Bivariate data and introduction to data modeling

Bivariate data: concepts/intro

Bivariate data is data that has observations with two quantitative variables associated with each observation. For example is we have a dataset where the temperature and precipitation are measured for each observation (e.g. US state) then we have a bivariate dataset. This differs from univariate data where we only have one quantitative variable for each observation (e.g. just precipitation).

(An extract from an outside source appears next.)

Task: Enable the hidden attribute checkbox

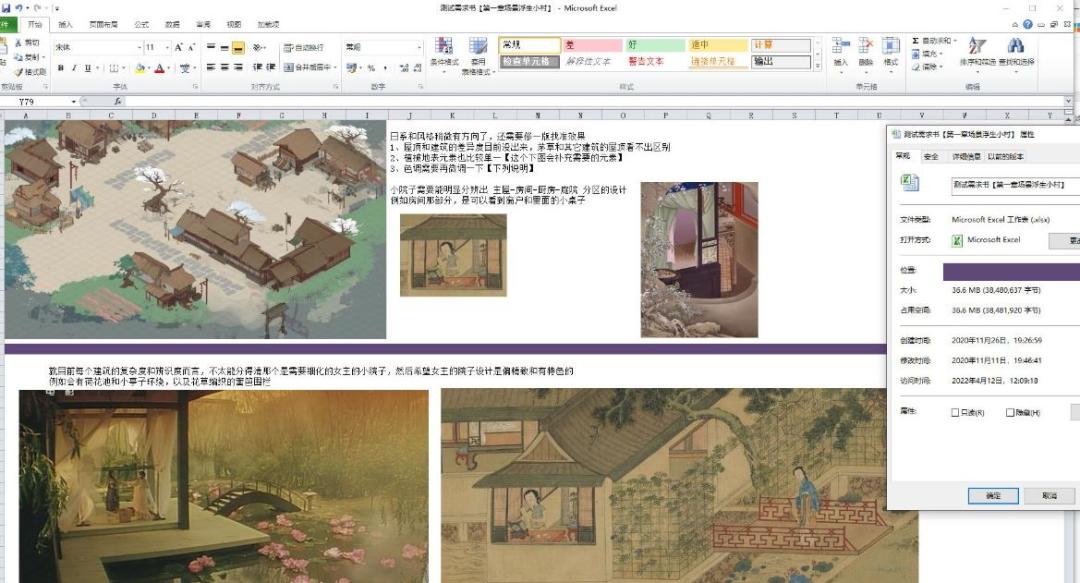Action: (x=1010, y=413)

In many cases (as you have already seen) you will have datasets with many more than two quantitative variables for each observation (e.g. the BGS Groundwater Chemistry Dataset for Bangladesh). In this case our dataset is multivariate, however we when we consider two quantitative variables at a time (e.g. arsenic and iron) then we are nonetheless performing bivariate analysis.

While we’ve been dealing with bivariate data and performing bivariate analysis for much of the term, we haven’t yet explicitly covered a number of the more technical details and concepts. In today’s lecture we will:

Refresh our memory on some basics of bivariate analysis
Introduce some additional ways of visualizing bivariate data
Begin learning about fitting data (data models)

Let’s load in the packages that we’ll use today

library(tidyverse)
library(lubridate)
#library(moderndive)
library(ggExtra)

Scatter plots: additional concepts

Scatter plots, which we’ve been using throughout the term, are a commonly used to visualize bivariate data. While at this point in the term you are very familiar with this type of graphic, there are a few additional concepts and techniques that are worth pointing in our discussion of bivariate data. In particular, when using a scatter plot to display bivariate data you should consider whether one of the variables is dependent on the other. When there is a dependent variable it is generally plotted in the y-axis, while the independent variable is on the x-axis. For instance imagine you had a dataset of recording the heights and ages of trees. Conceptually, the height of the tree depends on the tree’s age – as the tree gets older it has had more time to grow and will increase in height – while the age does not depend on the height. Thus you would plot age on the x-axis and height on the y-axis. In cases, where there is not a clear dependence then the choice of what axis to plot each variable on will depend on preference, aesthetics, and the goal of the figure.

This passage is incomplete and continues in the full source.